Every day, these heroes put it all on the line in a concerted effort to battle wildlife trafficking, poaching, and the destruction of the habitat of at-risk species, preventing the decimation of our wildlife populations.
Three notably heroic women are Esther Matthew, specialist conservation officer at the Endangered Wildlife Trust’s Drylands Conservation Programme, Southern African Wildlife College’s chief executive officer, Theresa Sowry and Vicki Hudson, conservation intelligence manager at the CapeNature Conservation Detection Dog project.
The CapeNature Conservation Detection Dog project is one of the first live target conservation detection programmes operational in South Africa. This means these clever and unique hounds are trained to help track living endangered species to ensure their future population growth in a safe and secure environment unaffected by human activities.
Esther and her trusty female partner Jessie, a Border Collie and scent detection dog, are on a mission to save some of South Africa’s critically endangered species. Their Drylands programme operates in the vast Karoo. Jessie has been instrumental in locating rare African Giant Bullfrogs underground, and the critically endangered Riverine Rabbit, helping to ensure their long-term survival.
ORIJEN sponsors the Drylands initiative’s detection dogs with its Biologically Appropriate dog food, featuring an unmatched 85 per cent meat content. This meat-based diet provides everything these valiant scent detection dogs need to thrive and do a sterling job in identifying and saving vulnerable species.
Another project which is supported by ORIJEN pet food is the Southern African Wildlife College (SAWC)’s counter-poaching K9 unit. The College’s free tracking (off-leash) dogs have to date, in conjunction with the on-lead dogs, saved approximately 47 rhinos which have, in turn, led to 152 poacher arrests and 65 rifles recovered since the project’s inception in February last year.
‘The free-tracking hounds have been the game-changer.
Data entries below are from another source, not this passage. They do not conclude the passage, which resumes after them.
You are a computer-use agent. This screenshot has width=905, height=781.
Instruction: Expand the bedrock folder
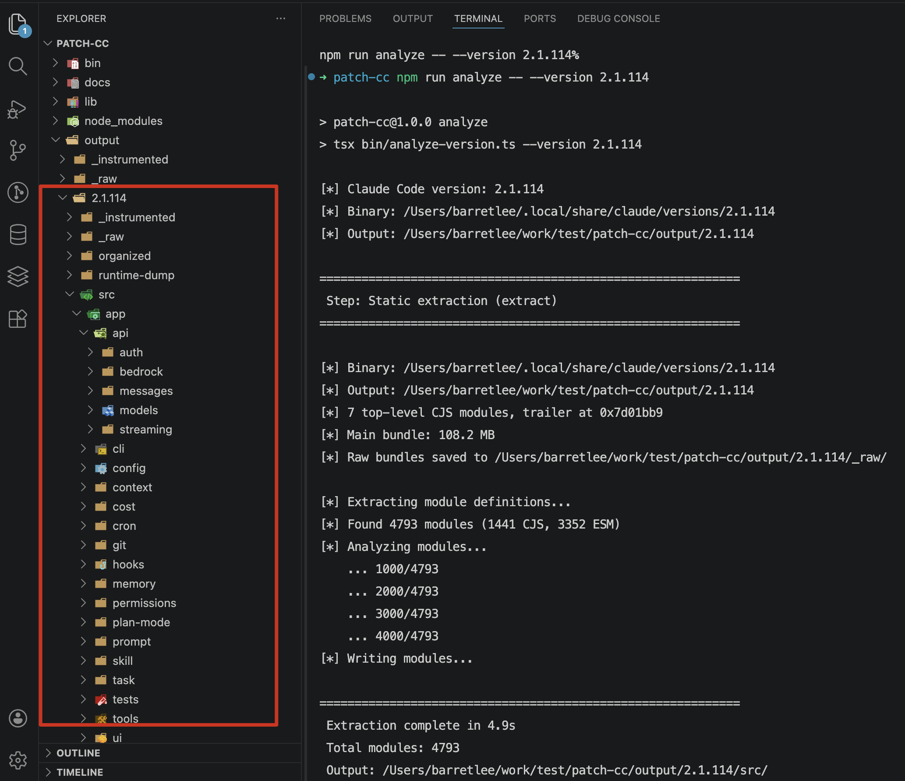click(141, 372)
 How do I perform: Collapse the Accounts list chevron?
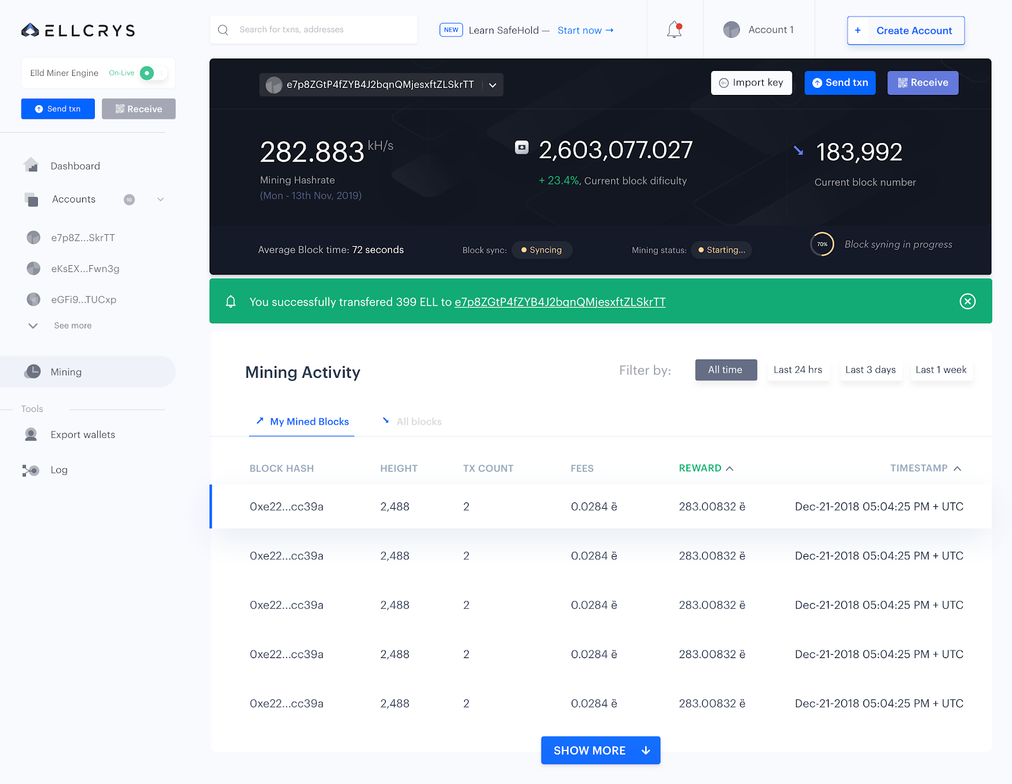(x=160, y=199)
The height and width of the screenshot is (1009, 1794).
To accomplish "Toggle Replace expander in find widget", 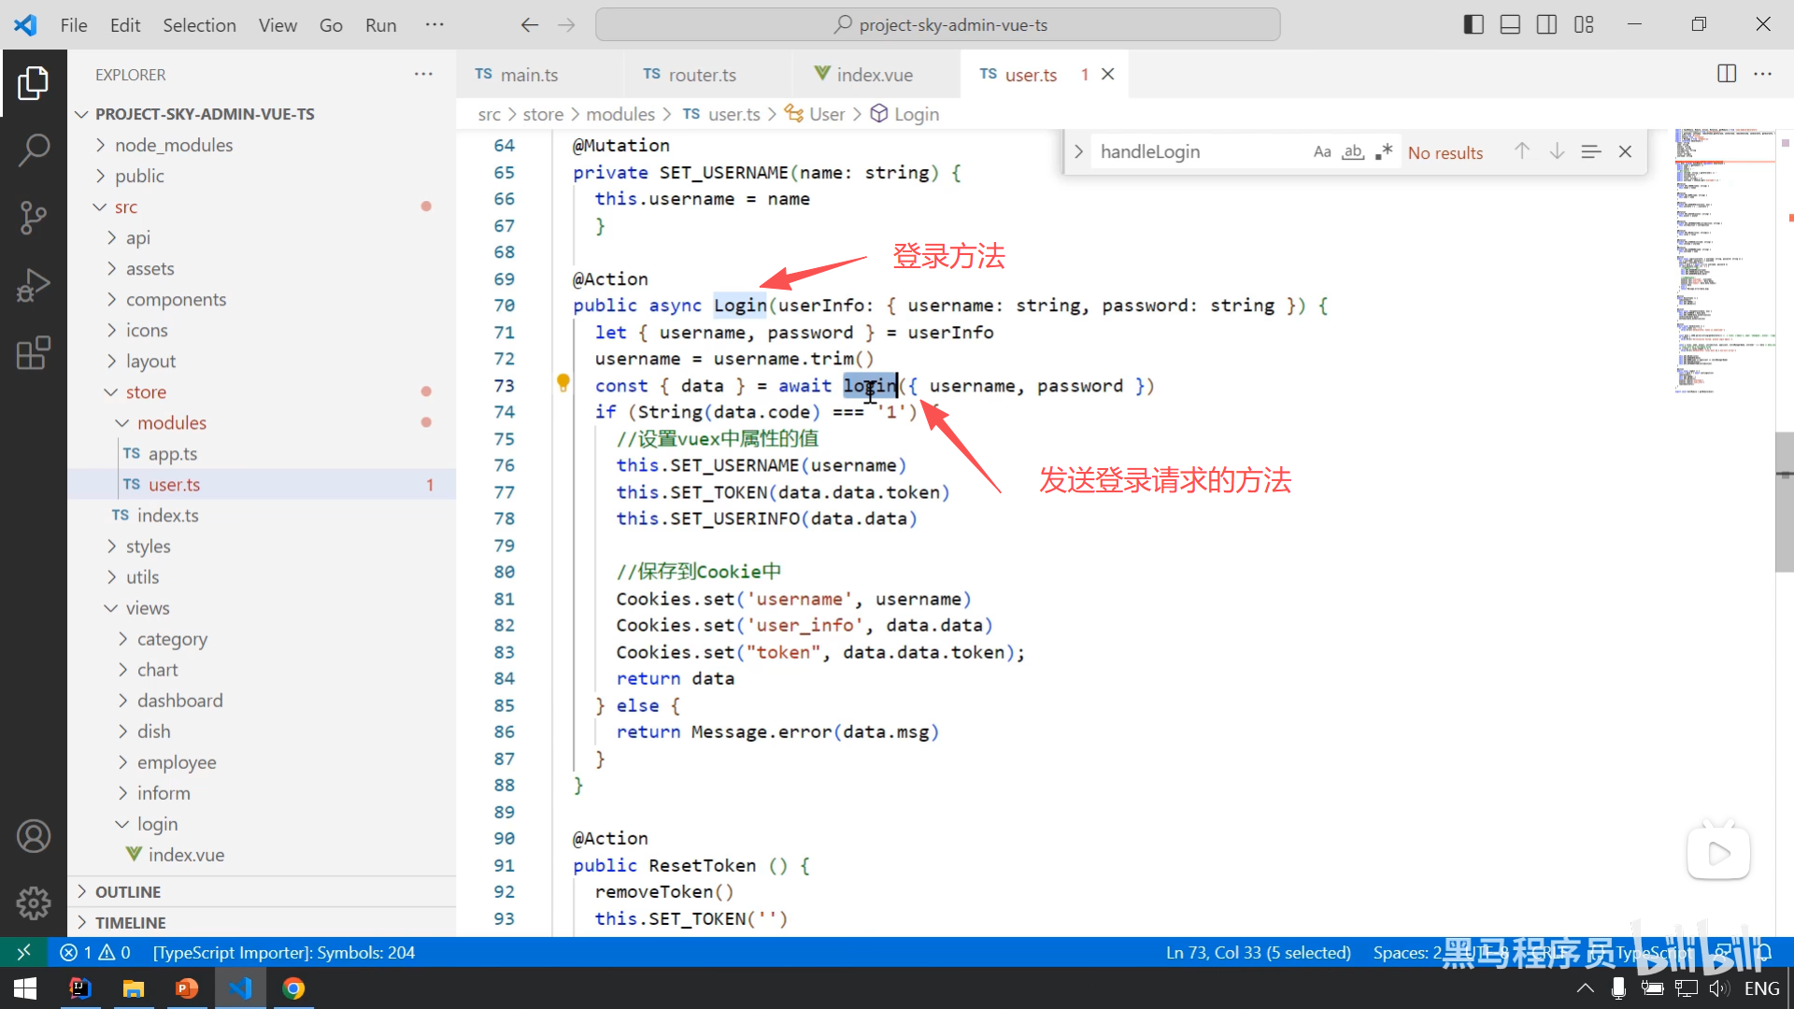I will click(x=1078, y=151).
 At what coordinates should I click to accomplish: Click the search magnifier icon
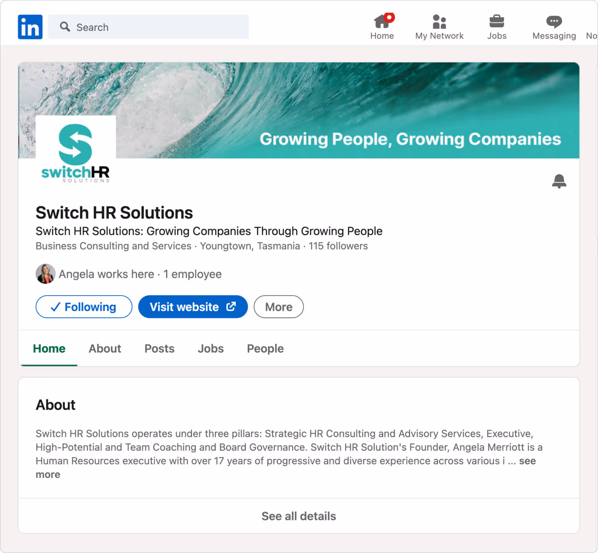coord(65,27)
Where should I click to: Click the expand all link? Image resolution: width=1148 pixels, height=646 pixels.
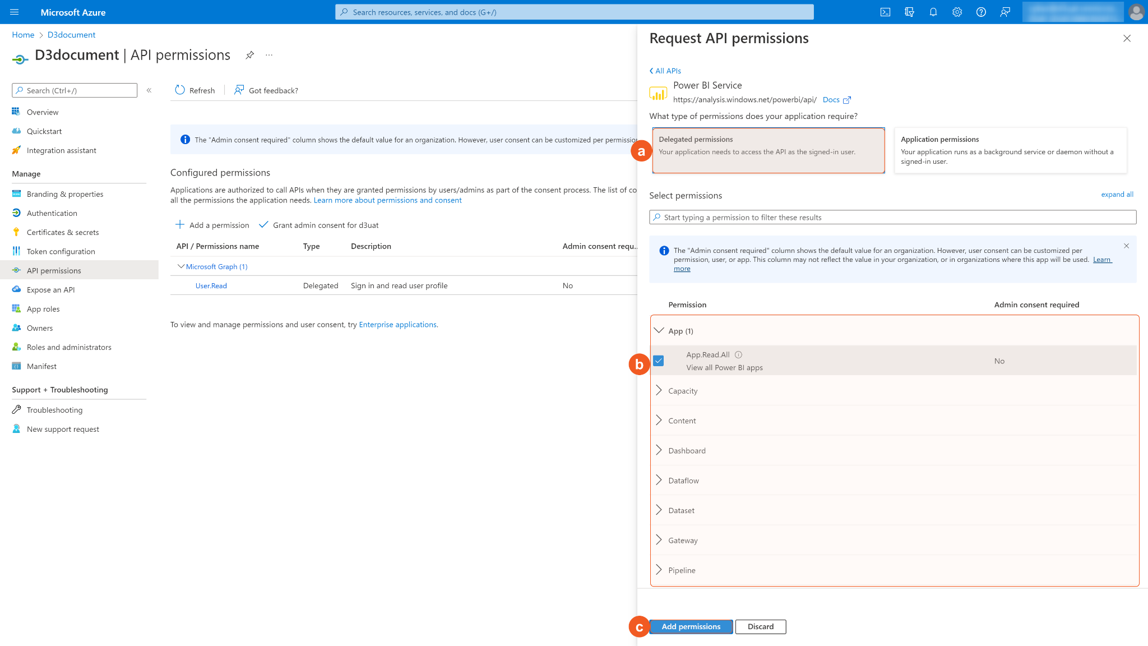(x=1117, y=195)
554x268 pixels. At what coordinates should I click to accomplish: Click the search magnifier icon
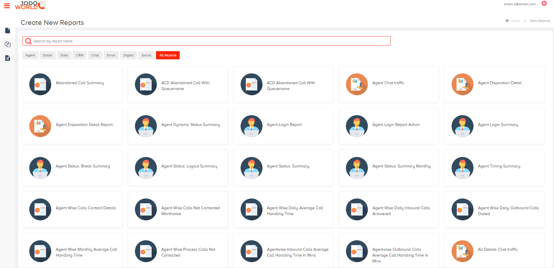[28, 41]
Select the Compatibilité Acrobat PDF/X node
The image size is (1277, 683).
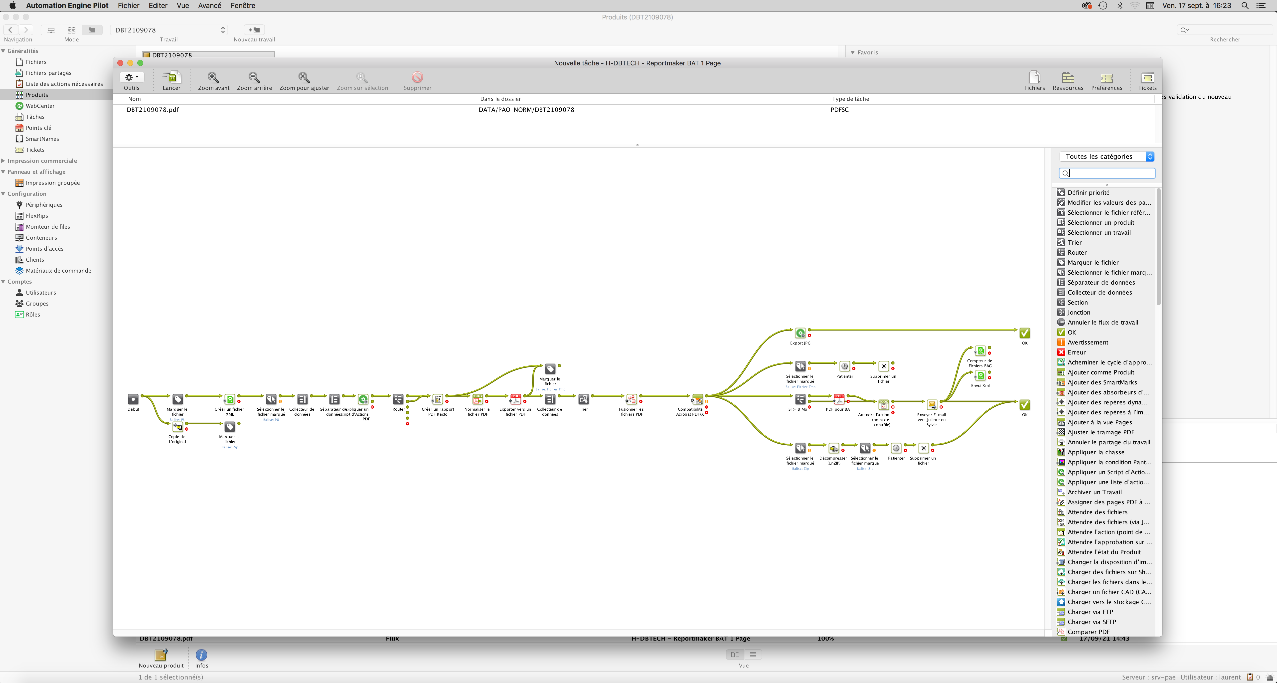click(x=697, y=399)
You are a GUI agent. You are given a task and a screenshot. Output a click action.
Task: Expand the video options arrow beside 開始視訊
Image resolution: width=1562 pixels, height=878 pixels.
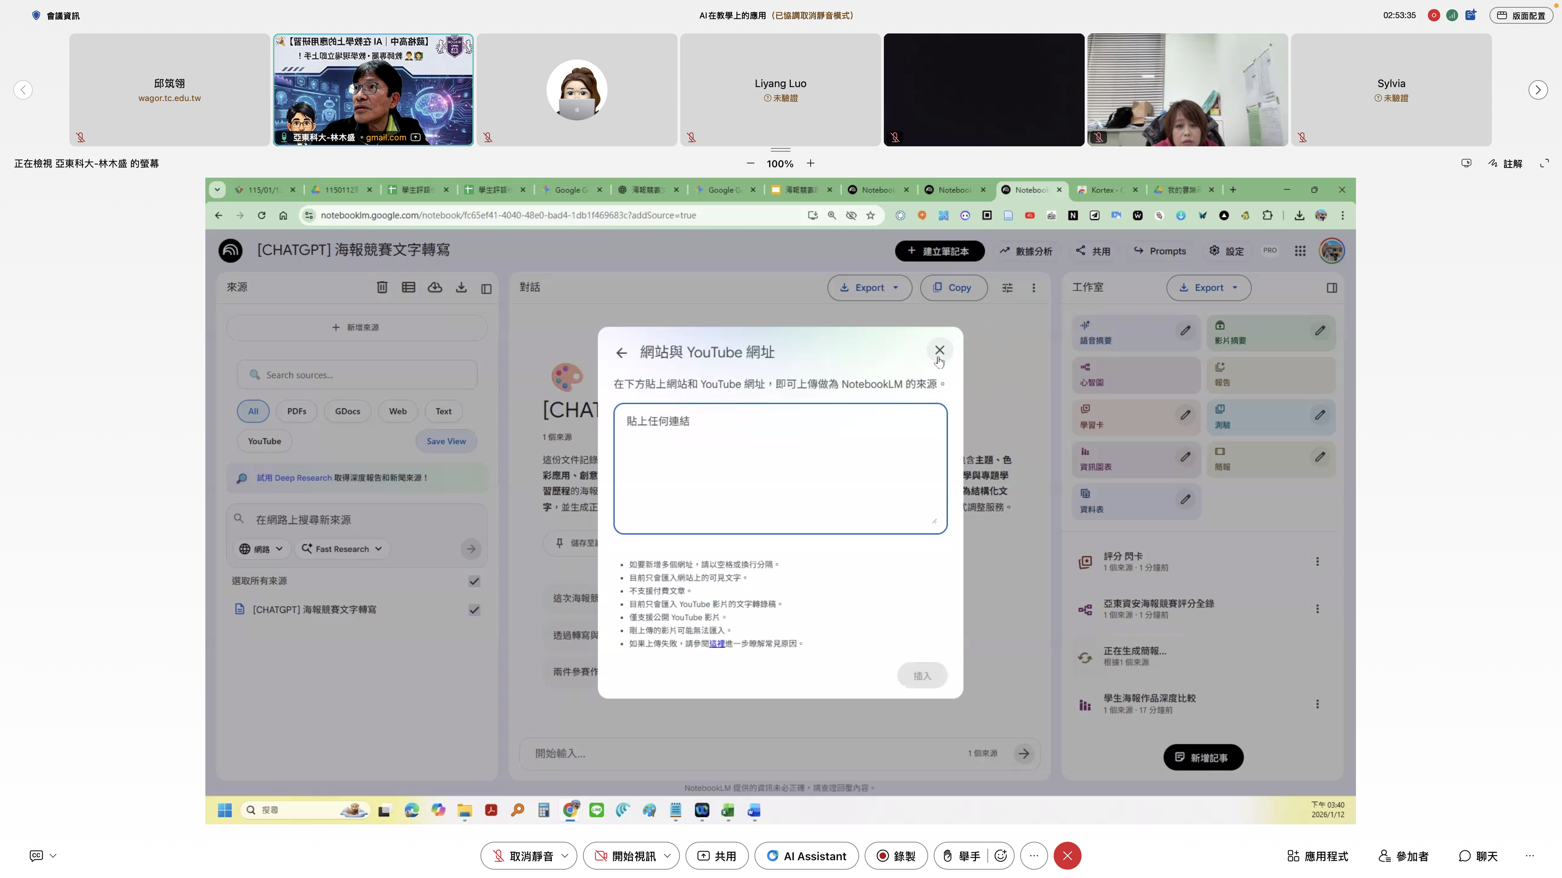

The hounds’ ‘noses’, speed and stamina allow them to track much faster than a human or on-leash dog can, often across rough terrain,’ said Theresa Sowry.
The CapeNature Conservation Detection Dog project sees dogs being trained to find no less than five species of tortoises, each of which has their own unique scent.
Vicki Hudson in her role at CapeNature sees to it that their four-legged conservation heroes locate cryptic and camouflaged species of conservation concern such as the critically endangered Rose’s Mountain Toadlet.
Together with their fearless female human companions, the dogs have participated in numerous search and rescue operations, salvaging tortoises from death by fire, lack of food and water from the drought and even bulldozers when a piece of land they live on is being developed.